Task to complete:
Reproduce the listing from the line with "The height and width of the screenshot is (518, 609)." up to and including the line with "Click the 血液沸腾", replacing "dialog" with "popup window" and changing nothing else.

Material for this exercise:
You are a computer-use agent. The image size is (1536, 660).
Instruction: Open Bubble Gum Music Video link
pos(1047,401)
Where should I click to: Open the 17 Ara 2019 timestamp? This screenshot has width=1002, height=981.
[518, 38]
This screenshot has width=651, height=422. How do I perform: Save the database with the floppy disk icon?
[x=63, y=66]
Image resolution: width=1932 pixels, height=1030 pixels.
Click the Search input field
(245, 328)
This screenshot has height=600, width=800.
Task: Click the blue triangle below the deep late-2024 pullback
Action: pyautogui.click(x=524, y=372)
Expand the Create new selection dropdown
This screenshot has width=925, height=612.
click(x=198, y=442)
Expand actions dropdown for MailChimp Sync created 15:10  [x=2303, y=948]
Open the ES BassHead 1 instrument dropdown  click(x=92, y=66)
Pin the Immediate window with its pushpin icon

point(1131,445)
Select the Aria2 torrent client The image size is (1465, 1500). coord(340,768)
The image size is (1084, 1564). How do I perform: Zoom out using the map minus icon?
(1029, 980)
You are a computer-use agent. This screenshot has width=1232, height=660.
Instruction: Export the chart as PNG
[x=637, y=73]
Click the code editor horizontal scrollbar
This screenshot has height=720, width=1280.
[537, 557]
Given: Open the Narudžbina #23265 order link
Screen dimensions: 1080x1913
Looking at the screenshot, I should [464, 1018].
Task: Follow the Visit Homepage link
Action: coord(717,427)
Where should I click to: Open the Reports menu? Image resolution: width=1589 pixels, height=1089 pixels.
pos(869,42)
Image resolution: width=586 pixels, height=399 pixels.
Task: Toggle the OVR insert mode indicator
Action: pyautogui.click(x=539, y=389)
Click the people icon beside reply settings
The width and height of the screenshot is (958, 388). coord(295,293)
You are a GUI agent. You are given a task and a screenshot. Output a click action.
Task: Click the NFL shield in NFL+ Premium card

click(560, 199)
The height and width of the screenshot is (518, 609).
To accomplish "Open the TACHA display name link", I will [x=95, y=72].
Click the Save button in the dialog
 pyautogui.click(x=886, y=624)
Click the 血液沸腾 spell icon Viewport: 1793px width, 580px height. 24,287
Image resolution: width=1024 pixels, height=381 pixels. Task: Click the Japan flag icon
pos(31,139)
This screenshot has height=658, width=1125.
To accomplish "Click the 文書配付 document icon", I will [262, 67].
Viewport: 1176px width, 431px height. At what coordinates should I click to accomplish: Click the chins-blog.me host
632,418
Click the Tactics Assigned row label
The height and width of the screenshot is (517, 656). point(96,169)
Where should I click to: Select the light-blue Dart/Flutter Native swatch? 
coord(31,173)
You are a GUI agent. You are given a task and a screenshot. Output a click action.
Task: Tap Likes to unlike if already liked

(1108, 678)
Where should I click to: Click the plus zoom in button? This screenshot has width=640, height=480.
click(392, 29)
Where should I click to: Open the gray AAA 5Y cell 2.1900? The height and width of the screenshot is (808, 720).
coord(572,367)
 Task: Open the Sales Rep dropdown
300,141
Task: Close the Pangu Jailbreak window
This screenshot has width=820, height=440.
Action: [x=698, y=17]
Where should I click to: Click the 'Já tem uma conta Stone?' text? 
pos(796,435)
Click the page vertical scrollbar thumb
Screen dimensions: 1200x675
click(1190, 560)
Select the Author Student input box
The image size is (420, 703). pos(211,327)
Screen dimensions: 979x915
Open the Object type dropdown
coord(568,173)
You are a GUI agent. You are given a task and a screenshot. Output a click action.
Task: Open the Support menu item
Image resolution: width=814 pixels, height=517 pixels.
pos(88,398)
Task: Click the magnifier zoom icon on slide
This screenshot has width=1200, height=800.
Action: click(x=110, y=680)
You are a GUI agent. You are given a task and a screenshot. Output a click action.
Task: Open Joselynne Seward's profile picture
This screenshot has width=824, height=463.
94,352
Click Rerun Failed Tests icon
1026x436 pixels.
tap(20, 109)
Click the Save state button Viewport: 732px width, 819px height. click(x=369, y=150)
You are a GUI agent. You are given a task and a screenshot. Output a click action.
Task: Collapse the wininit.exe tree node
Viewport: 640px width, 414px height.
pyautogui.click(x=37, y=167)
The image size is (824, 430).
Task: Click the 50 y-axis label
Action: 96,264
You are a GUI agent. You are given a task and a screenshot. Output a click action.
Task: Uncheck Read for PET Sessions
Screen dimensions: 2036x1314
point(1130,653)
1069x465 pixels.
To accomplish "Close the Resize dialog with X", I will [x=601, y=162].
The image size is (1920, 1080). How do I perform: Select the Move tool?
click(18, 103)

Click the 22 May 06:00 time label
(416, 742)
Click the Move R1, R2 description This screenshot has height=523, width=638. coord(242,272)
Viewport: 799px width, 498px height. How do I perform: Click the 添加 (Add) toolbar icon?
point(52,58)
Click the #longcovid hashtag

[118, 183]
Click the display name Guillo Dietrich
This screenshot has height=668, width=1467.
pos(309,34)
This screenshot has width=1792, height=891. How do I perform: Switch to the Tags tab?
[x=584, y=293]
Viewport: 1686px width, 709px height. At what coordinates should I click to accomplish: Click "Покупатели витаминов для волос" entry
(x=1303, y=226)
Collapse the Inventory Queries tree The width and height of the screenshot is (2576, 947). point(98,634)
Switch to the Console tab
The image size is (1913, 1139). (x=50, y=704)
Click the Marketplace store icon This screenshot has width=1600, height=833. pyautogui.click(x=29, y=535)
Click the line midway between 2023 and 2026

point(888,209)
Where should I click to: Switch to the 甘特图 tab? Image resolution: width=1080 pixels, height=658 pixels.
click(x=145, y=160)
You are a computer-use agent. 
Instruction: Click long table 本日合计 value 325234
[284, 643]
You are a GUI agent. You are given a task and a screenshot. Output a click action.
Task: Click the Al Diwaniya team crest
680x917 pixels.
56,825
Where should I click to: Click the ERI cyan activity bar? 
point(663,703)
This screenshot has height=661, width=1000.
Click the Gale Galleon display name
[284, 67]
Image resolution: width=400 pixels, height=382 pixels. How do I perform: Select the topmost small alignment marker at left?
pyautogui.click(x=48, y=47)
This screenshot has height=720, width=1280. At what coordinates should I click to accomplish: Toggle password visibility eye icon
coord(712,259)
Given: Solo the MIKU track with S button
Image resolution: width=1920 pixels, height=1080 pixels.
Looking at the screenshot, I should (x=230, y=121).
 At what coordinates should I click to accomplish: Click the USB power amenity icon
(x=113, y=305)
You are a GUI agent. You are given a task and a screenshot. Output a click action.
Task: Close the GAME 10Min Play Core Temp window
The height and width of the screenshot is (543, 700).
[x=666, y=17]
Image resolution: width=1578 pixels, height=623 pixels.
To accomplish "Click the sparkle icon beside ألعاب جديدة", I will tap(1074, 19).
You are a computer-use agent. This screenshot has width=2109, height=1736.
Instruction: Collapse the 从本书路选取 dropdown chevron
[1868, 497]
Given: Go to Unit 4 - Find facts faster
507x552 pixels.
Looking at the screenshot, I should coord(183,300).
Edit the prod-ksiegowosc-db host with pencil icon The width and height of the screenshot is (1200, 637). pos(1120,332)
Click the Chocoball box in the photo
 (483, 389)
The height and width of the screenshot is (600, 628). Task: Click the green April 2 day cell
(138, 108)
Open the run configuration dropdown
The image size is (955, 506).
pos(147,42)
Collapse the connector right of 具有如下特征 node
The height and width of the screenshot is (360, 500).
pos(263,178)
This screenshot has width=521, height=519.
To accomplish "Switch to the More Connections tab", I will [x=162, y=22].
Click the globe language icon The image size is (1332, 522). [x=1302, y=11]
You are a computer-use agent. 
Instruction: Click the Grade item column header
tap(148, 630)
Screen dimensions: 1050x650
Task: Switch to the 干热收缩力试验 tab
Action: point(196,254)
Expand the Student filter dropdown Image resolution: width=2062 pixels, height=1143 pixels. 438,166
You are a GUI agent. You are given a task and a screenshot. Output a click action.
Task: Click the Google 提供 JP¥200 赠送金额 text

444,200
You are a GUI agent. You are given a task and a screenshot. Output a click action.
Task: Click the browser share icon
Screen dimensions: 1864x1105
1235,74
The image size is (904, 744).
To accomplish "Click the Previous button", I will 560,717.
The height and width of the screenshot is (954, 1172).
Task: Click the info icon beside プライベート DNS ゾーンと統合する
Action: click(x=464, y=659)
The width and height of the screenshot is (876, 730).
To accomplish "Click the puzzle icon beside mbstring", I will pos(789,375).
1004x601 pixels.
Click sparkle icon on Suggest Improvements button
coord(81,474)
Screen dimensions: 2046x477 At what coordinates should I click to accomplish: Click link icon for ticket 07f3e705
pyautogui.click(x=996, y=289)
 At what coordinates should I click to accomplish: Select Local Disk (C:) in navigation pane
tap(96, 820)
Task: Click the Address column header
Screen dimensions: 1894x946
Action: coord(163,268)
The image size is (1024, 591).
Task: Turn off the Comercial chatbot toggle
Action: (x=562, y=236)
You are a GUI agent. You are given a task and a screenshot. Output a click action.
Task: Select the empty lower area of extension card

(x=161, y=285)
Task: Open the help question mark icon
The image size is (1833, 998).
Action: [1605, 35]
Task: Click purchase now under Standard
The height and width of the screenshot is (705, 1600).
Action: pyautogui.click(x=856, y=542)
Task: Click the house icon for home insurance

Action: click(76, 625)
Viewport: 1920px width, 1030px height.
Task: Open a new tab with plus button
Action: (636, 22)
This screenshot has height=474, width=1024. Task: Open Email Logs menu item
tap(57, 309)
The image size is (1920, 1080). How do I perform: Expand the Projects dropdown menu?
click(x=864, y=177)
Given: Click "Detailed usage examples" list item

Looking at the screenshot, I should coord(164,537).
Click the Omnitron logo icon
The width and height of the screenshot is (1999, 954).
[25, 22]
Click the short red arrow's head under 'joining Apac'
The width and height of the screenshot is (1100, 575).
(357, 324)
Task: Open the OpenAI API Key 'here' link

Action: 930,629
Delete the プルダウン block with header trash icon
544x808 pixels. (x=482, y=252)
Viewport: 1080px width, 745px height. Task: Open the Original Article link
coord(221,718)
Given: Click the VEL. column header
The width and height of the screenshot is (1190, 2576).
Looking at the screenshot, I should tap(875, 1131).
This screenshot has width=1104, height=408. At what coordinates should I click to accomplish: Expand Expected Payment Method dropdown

Response to this exercise:
The height and width of the screenshot is (518, 609).
To accomplish "Open the TACHA display name link", I will [x=95, y=72].
Click the Save button in the popup window
 pyautogui.click(x=886, y=624)
Click the 血液沸腾 spell icon Viewport: 1793px width, 580px height. 24,287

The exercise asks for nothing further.